In any case, it’s now a year – or to be more precise, a year and five days – since this shit got real for me. As I mentioned in an earlier post (from last May, I think), on March 14 last year I went into my local IHOP for breakfast. Anyone familiar with IHOP knows that on weekend mornings that means waiting for a while to get a table; those places were always really popular at weekends.
Not this time.
The place was maybe a quarter full. I walked straight in and was guided to a table well away from anyone else. Looking around, it became plain that all the customers were being seated well apart. The tables were all bare; the usual condiments and stuff just wasn’t there. I ordered steak and eggs with pancakes on the side (because that’s what the P in IHOP stands for, and IMHO there is something not quite right with people that go there and don’t order pancakes).
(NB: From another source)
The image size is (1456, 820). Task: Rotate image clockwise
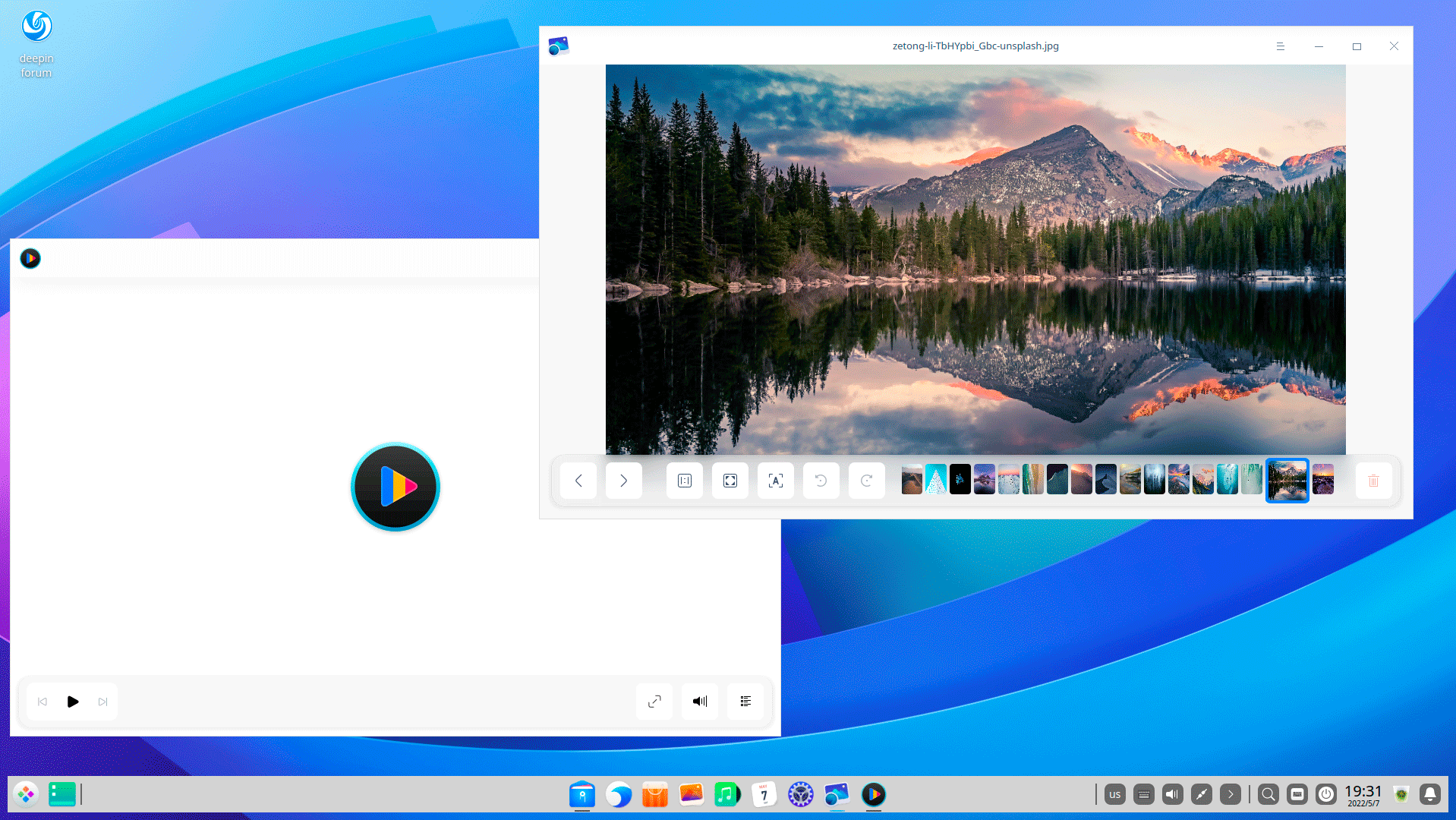click(x=866, y=481)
I had to ask for everything – salt, pepper, my choice of pancake syrup, sugar for coffee – and it was all brought to the table in individual containers and bowls.
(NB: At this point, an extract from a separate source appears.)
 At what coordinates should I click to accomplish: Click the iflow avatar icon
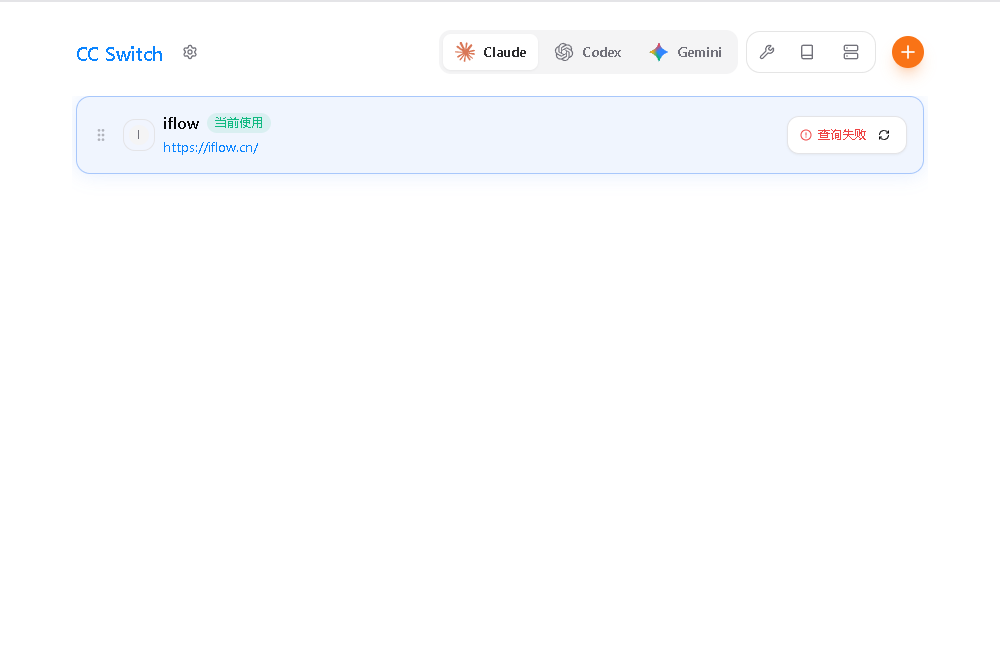138,135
It was weird. It was the first day that COVID became a real, in-yer-face thing for me. I don’t think we were even wearing masks at that point, it was all so sudden and new. Not long after that, restaurants started closing their dining rooms or at least limiting the number of customers, and we all started getting take-out and using the drive-throughs more.
A year passed. Things happened that I’ve mentioned in prior posts so I won’t mention again right now. Election. Insurrection. More than half a million Americans dead. Anti-maskers and anti-vaxxers and COVID deniers all over (including in government). A bunch of politicians pretending to lick an irrelevant ex-president’s arse for the sake of holding on to the votes of the sad sacks that voted for said ex-president.
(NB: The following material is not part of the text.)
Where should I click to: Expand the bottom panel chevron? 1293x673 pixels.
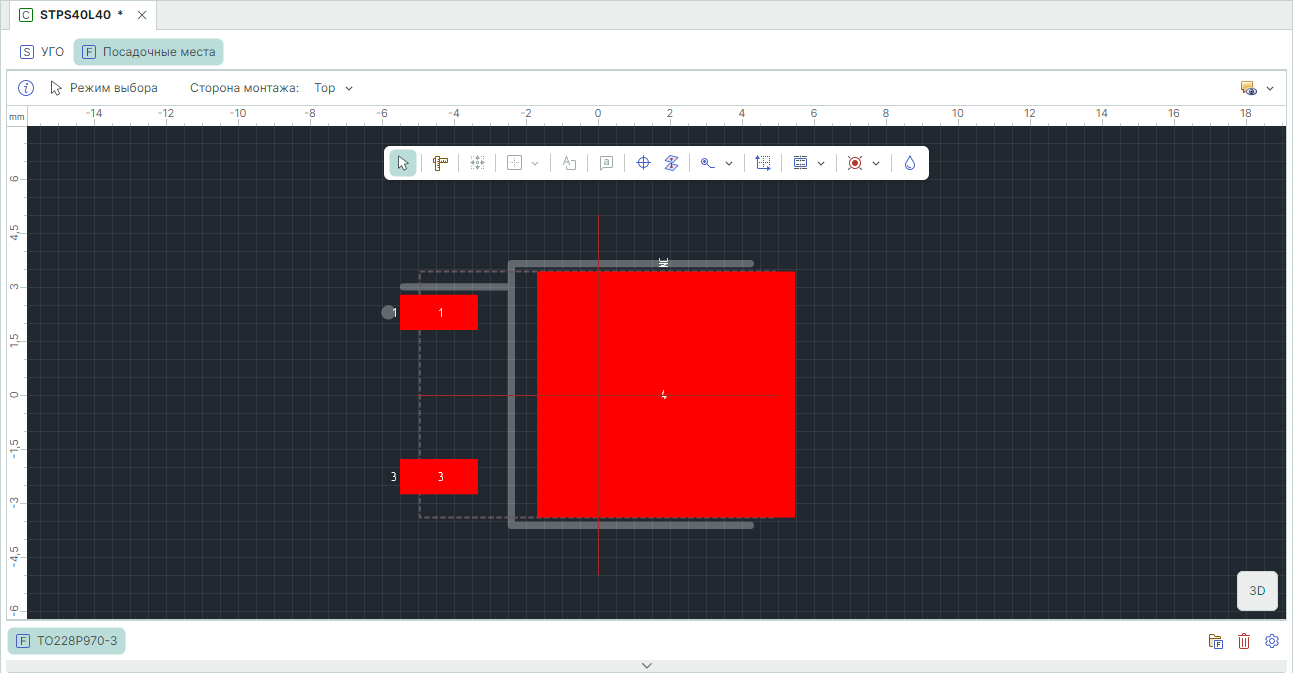[646, 665]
Yesterday – one year and four days on from Serious IHOP Day – I got my first shot of the Pfizer vaccine. Three weeks on from that, I’ll get the second shot, then two more weeks and I’ll be as protected from the virus as I can be. (No serious side-effects, by the way; my arm aches like hell and I’ve got a headache that’s been making it hard to concentrate. That’s it.)
So… four years of hell, of which the last year has been even more hellish because of having this virus laid on top. But at least the last couple of months have been more bearable, and knowing the vaccines were coming gave a sense of hope. And now, here it is. Enough vaccine for everyone. Just a matter of getting it into arms, and those logistics are improving too.
People are still dying, but the sooner we can get everyone vaccinated the fewer deaths there will be. That’s small consolation, I know, but it’s what the previous administration left us with.
My biggest worry is that the deniers and the anti-vax crowd will cause us to not reach herd immunity like we have with other vaccinations like flu and measles. If that happens we might well have to carry on wearing masks and there’ll be an increased chance of a new, vaccine-tolerant variant coming along. But as they say, hope for the best but prepare for the worst. Maybe some of the deniers and antis will realize they’re being selfish and they’ll do the right thing for the sake of others. Maybe that’ll be enough to make the difference. Normality is possible – but I think it’s going to take all of us to make it happen.